11 thoughts on “An old fashion shoot ‘em up

  1. I love your public service announcement…I know someone…a certain hubster someone…who thinks a flu shot is optional. Sigh. Thanks for the Monday morning booster shot – of sorts! 😁

  2. I chose not to watch the debate–goth candidates make me nervous for different reasons. But your medical update and encouragement to get the vaccines–very timely. I just got Covid again for only the second time–the first was two years ago–and I’m caught up on vaccines. The flue one I haven’t gotten yet, but it’s on the agenda. I feel like you’re my friendly reminder to stop acting like a know-it-all and just get it done!

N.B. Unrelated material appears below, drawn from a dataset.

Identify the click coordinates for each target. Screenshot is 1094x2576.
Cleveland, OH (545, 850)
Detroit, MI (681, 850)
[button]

    1. I’m happy to be your reminder! Had covid 2 years ago also. Fortunately I had the vaccine and it didn’t hit me too hard. If it wasn’t for the positive test I would have passed it off as just a bad day. That’s what so many people don’t understand about seasonal vaccines. The viruses are feisty little guys and you might not stop them, but you lessen the severity greatly if you should get it.

  3. 10 million covid-related over 65 y.o. in the ER in June! That’s incredible. I knew it was back but not to what extent. We got our flu shots and covid boosters the first week both were available. We’re suckers for not getting sick.